The results of this analysis are in line with previous economic evaluations of PET–CT surveillance strategies to guide the use of surgery in H&N cancer patients. 90–94 In a recent study, Pryor et al. 94 found that a similar PET–CT-guided strategy was a safe and significantly less costly alternative strategy than planned surgery from an Australian health service perspective. 94 Similarly, Rabalais et al.,92 Sher et al. 90 and Hollenbeak et al. 93 all found PET–CT surveillance to be cost-effective from an American health-care perspective. As far as these authors are aware, no full economic evaluation of PET–CT surveillance for H&N cancer has previously been conducted from a UK NHS perspective; therefore, these results represent the first indication that PET–CT is likely to provide a cost-effective alternative to planned ND within the UK health-care system, and adds support to the current body of studies in favour of adopting PET–CT into routine clinical practice.
Ideally, cost-effectiveness analyses should be conducted from a NHS and PSS or societal perspective, in order to fully account for resources that will be consumed as a result of implementing the new intervention. 63 In this evaluation, however, we have adopted a NHS secondary care perspective in the base case, which accounts only for the use of secondary care (i.e. hospital) resources. This is a clear limitation of the analysis, and is a result of a lack of reliable and sufficient data within the trial on which to derive full NHS and PSS or societal costs; such data were available for only a small subsample of 42 patients and 35 carers. Sensitivity analyses were conducted to assess the potential impact of including these additional costs, the results of which indicate that inclusion of broader costs within the analysis is likely to result in substantial increases in the expected cost of both treatment strategies, and may in fact lead to PET–CT surveillance becoming more cost-effective than in the base case. This suggests that the use of PET–CT may lead to resource savings across primary and societal care, in addition to the savings evident in the hospital secondary care setting. As previously stated, these results should be interpreted with caution because of the uncertainty around the additional cost data used in these analyses; nevertheless, it is encouraging that these exploratory results indicate that PET–CT surveillance remains cost-effective when adopting a broader perspective. Future work should focus on obtaining more accurate estimates of NHS, PSS and societal care costs, in order to enable future UK economic evaluations to adopt a broader perspective.
Chapter 5 Discussion
Interpretation
The results of this study show that PET–CT-guided surveillance followed by ND appears to be equivalent to a planned ND regimen for the management of advanced (N2/N3) nodal disease in patients with H&N cancer being treated with CRT, and demonstrated non-inferiority for differences of > 4% in OS. This strongly supports the efficacy of the PET–CT-guided surveillance policy. The policy is also cost-effective in the short term, and potentially in the long term.
Surveillance policy resulted in far fewer patients requiring ND and, as a result, considerably fewer complications of surgery. The effect of ND on quality of life, however, was not high in that both groups appear to have similar quality of life in the longer term. It is notable, however, that patients randomised to the planned ND experienced more SAEs. One would expect these to be related to surgery, but these were mainly related to CRT, especially in the arm of patients who were randomised to ND after CRT. It is not clear why this should be, or whether or not this is a significant finding. The locoregional control rate and death from other causes were the same in both arms. Importantly, we demonstrated the feasibility and success of a PET–CT-guided policy in a multicentre randomised prospective setting, something that had not been demonstrated before.

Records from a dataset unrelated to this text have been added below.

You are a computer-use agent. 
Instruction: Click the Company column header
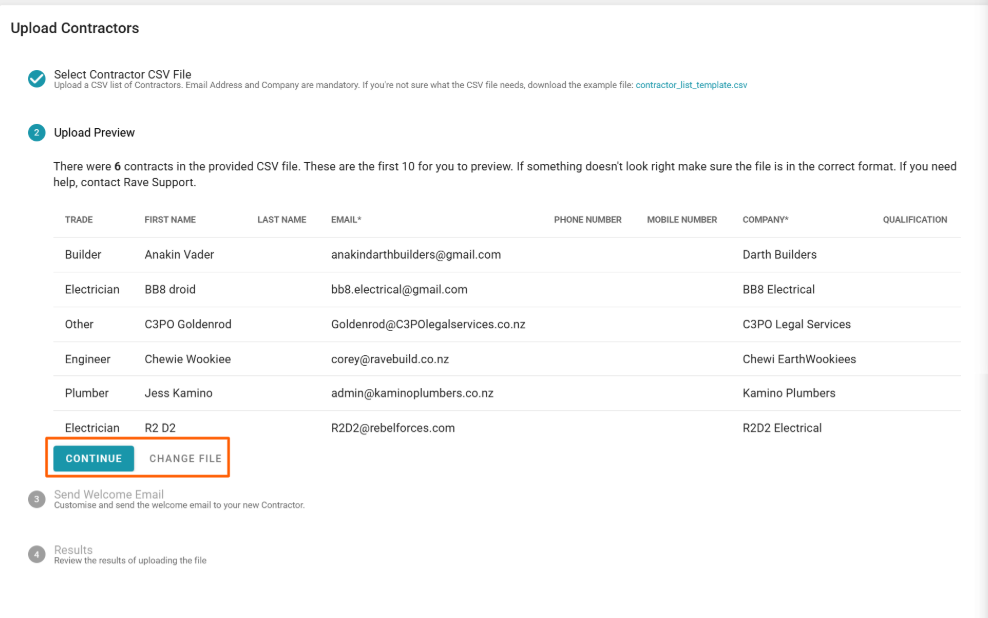[x=765, y=220]
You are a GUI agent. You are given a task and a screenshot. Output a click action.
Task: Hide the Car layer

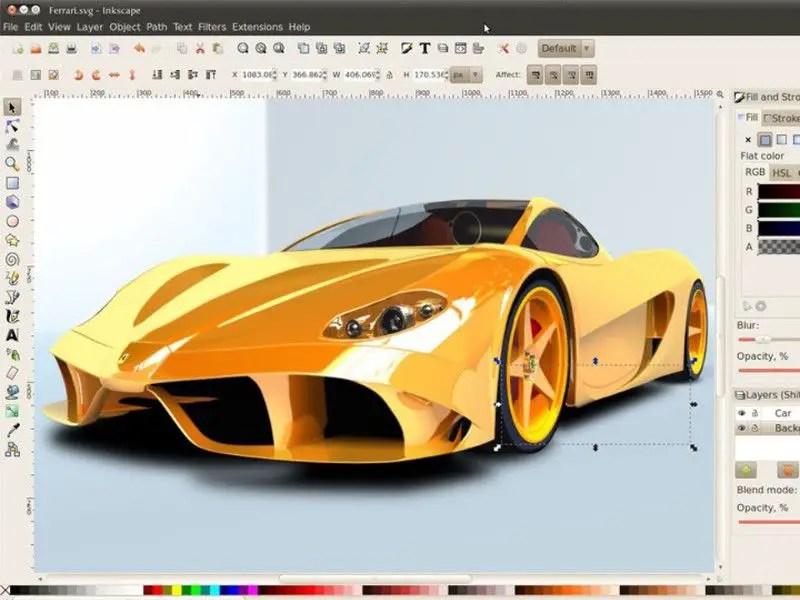pos(742,413)
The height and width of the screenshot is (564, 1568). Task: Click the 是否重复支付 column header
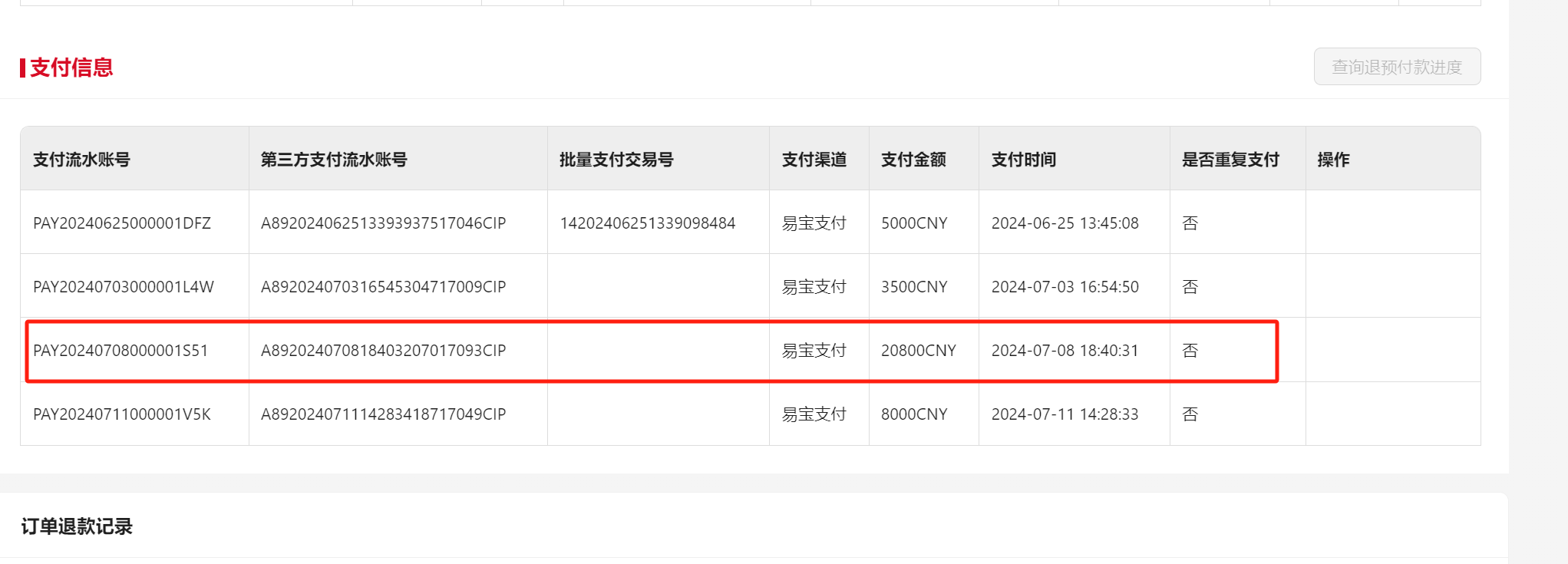coord(1230,160)
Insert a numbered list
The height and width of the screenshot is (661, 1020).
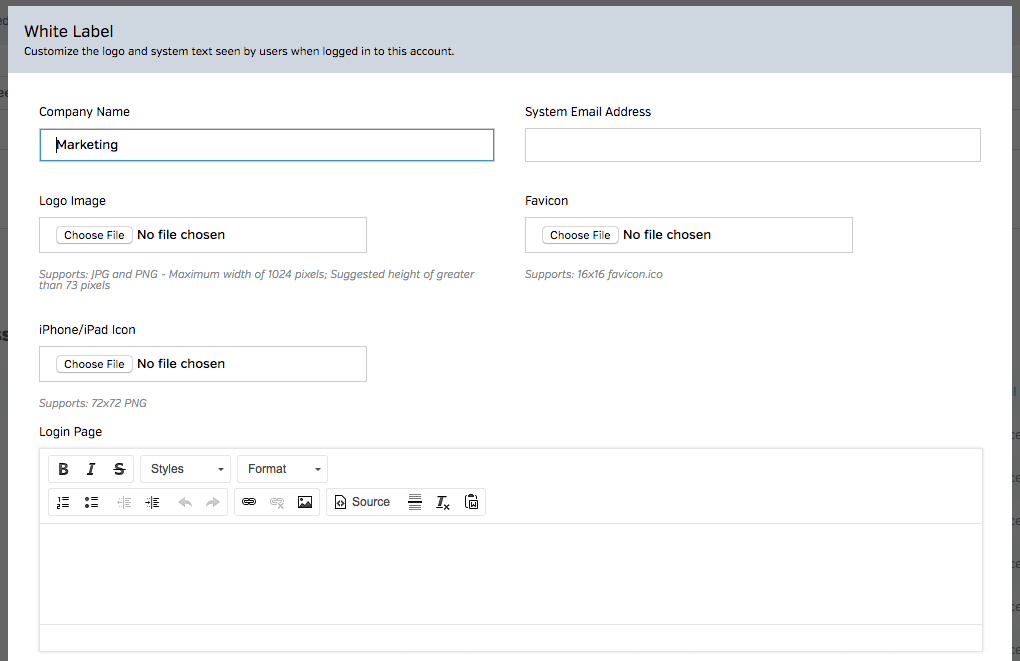(x=64, y=502)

The fact that concordance between the central laboratory and the local radiology readings was very high demonstrates the applicability of the surveillance regimen across PET–CT sites in the UK. It is also a testament to the quality of the training of PET–CT radiologists in the UK.
It is important to note that most of the patients had OPC and a large proportion of these were caused by the human papillomavirus (HPV-positive OPC). The subgroup analysis suggests that the surveillance policy is particularly effective in the HPV-positive subgroup. This may be because HPV-positive OPC responds well to CRT and, therefore, there is a smaller risk of persistent disease in HPV-negative patients. However, the subgroup analysis also shows the surveillance policy to be non-inferior for HPV-negative patients.
Generalisability
It is important to note that most of the patients had N2a or N2b disease and that very few patients had N3 disease. This may be partly because N3 disease is not common. However, there may also be a degree of selection bias by investigators, who may have been less keen to submit patients with N3 disease to randomisation. On the one hand, this may have been because they were concerned that the surveillance policy may result in residual disease in the N3 population, which would be difficult to salvage. On the other hand, clinicians may have been concerned that subjecting a patient to a planned ND, especially before CRT, may not be in the patient’s best interest if there was a high chance that the primary site would not respond to CRT.
Overall evidence
The study supports claims that ND does not confer any survival benefits or an increase in nodal recurrence in patients who show a CR compared with patients who undergo a surveillance policy. 17,18
The rate of complications following ND is only slightly higher following PET–CT than planned NDs done before or immediately after CRT. The differences in the rate of complications were not significant.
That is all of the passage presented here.